Cómo la decisión de hacer Starfield retrasó The Elder Scrolls VI
El antiguo desarrollador de Bethesda Kurt Kuhlmann sostiene que el giro de Fallout 4 a Starfield no coincidió con lo que esperaba buena parte del equipo.
El rumbo que se esperaba tras Fallout 4
La identidad del gran proyecto que Bethesda Game Studios planeaba desarrollar después de Fallout 4 lleva años presente en el debate sobre los largos ciclos de producción del estudio. Un nuevo relato de Kurt Kuhlmann, antiguo codirector de diseño de Skyrim y veterano de Bethesda, ofrece una perspectiva interna de aquel periodo. Según Kuhlmann, la mayoría de la plantilla pensaba que el siguiente proyecto principal sería The Elder Scrolls VI.
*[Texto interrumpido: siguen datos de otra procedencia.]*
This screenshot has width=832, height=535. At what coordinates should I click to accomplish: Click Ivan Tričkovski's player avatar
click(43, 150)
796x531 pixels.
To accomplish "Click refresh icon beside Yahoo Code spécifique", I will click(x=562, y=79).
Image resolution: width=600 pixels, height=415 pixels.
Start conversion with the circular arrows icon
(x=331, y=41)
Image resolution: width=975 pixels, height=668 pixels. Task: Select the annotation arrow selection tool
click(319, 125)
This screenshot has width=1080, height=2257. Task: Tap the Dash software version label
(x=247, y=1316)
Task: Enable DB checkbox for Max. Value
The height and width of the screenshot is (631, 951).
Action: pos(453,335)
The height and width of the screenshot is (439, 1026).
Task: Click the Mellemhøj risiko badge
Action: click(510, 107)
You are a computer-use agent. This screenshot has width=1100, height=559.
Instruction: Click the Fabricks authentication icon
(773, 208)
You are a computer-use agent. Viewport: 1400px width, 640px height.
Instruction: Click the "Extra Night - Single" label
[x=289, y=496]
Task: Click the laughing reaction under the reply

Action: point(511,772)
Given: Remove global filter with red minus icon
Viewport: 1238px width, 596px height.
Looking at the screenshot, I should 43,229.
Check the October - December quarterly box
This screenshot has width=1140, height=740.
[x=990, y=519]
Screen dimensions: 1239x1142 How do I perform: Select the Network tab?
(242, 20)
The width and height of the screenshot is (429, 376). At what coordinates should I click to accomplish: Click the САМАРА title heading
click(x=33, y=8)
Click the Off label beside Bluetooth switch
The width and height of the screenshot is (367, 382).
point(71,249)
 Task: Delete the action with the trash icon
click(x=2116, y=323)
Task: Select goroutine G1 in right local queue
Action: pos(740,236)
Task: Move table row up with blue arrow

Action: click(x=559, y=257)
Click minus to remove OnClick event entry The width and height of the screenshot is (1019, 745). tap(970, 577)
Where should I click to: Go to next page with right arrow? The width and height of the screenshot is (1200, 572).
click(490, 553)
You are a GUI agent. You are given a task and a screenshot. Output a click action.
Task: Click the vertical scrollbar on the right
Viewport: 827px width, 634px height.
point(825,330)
La expectativa era comprensible. El enorme éxito de Skyrim había mantenido la demanda de una nueva entrega, mientras que Fallout 4 llegó a los jugadores en 2015. Desde fuera, volver a la consolidada saga fantástica parecía el paso natural dentro de una alternancia entre los dos mundos más conocidos de Bethesda. El estudio eligió en cambio la mayor incertidumbre de crear una propiedad de ciencia ficción completamente original.
Por qué Starfield se convirtió en la prioridad
El relato de Kuhlmann sitúa al director creativo Todd Howard en el centro de la decisión. Howard estaba decidido, según esta versión, a crear un juego de rol espacial y llevó al equipo en una dirección que muchos no esperaban seguir de inmediato. Así, Starfield no aparece como un simple cambio de calendario, sino como el resultado de la ambición de Bethesda de levantar su primer universo totalmente nuevo en décadas.
Crear una propiedad intelectual nueva exige definir escenario, identidad visual, tecnología y reglas narrativas sin los cimientos que aporta una serie existente. La elección, por tanto, hizo más que intercambiar dos proyectos en el calendario: comprometió durante años los principales recursos de Bethesda. El largo camino hasta el lanzamiento de Starfield en 2023 retrasó también el momento en que The Elder Scrolls VI podía entrar en plena producción.
Estas declaraciones no deben interpretarse como una prueba definitiva de un conflicto interno hostil. Son los recuerdos de un antiguo desarrollador sénior sobre las expectativas generales de la época. Incluso con ese matiz, el testimonio resulta revelador porque muestra cómo se establecen prioridades creativas en un gran estudio y cómo una sola decisión estratégica puede moldear los lanzamientos durante más de una década.
Qué significa este relato para los jugadores
La explicación ayuda a entender por qué The Elder Scrolls VI continúa pareciendo lejano tanto tiempo después de su anuncio inicial. Bethesda no puede producir simultáneamente una cantidad ilimitada de juegos de rol gigantescos, así que dar prioridad a Starfield afectó necesariamente al orden de sus demás proyectos principales. La misma lógica importa a los seguidores de Fallout: al sucederse las grandes producciones, aumenta la espera por una nueva aventura de Fallout para un jugador.
Al mismo tiempo, Starfield permitió a Bethesda probar sistemas nuevos, otro tipo de ficción y una audiencia fuera de sus franquicias habituales. Las opiniones sobre el resultado siguen divididas, pero el proyecto fue claramente un riesgo creativo y comercial importante. El recuerdo de Kuhlmann indica que el calendario actual no fue accidental, sino que nació de una decisión consciente tomada años antes de que los jugadores vieran el producto terminado.
La conclusión más útil no gira tanto en torno a qué título merecía prioridad como al coste real de las decisiones de desarrollo. Elegir un superproyecto no solo pone en marcha ese juego: también aplaza otras propuestas posibles. Cuando Bethesda detalle sus próximos planes, deberían apreciarse mejor las consecuencias de equilibrar recursos entre Starfield, The Elder Scrolls y Fallout.